Instruction:
Starting with the first of the lines below and going on through the line with "Action: (4, 169)", reproduce those lines with "Audit" changed to "Export" and everything else left as it is.

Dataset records
======

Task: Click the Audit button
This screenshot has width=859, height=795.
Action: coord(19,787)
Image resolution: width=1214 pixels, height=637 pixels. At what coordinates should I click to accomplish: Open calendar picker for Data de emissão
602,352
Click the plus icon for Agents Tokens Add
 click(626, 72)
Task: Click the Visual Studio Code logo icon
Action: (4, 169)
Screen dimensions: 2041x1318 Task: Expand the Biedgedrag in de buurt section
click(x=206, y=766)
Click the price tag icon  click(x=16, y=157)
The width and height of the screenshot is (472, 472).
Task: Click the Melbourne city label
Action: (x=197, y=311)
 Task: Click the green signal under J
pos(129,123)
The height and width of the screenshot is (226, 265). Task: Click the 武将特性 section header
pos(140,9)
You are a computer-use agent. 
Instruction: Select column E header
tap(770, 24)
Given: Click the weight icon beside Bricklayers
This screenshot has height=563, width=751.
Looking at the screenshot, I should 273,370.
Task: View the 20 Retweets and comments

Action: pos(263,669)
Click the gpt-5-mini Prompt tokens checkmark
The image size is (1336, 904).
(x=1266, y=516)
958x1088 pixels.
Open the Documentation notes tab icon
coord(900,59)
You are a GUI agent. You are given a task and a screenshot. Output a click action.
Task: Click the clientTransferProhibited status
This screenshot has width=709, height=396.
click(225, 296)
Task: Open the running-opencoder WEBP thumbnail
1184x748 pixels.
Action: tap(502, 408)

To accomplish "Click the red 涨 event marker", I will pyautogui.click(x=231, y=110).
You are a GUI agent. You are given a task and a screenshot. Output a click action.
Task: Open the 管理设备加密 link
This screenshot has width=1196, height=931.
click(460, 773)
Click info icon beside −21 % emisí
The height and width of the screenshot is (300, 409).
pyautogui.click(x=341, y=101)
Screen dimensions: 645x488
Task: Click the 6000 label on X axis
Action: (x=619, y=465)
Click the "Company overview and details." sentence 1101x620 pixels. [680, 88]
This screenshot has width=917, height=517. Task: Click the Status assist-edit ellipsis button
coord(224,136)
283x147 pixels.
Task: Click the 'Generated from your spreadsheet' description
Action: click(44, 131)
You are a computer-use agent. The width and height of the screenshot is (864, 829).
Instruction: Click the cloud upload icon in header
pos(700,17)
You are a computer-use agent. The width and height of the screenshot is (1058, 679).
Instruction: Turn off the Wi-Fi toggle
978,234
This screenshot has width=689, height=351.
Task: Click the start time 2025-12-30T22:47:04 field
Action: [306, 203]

======

Answer to the exercise:
Task: Click the Export button
This screenshot has width=859, height=795.
Action: coord(19,787)
Image resolution: width=1214 pixels, height=637 pixels. At what coordinates should I click to accomplish: Open calendar picker for Data de emissão
602,352
Click the plus icon for Agents Tokens Add
 click(626, 72)
Task: Click the Visual Studio Code logo icon
Action: (4, 169)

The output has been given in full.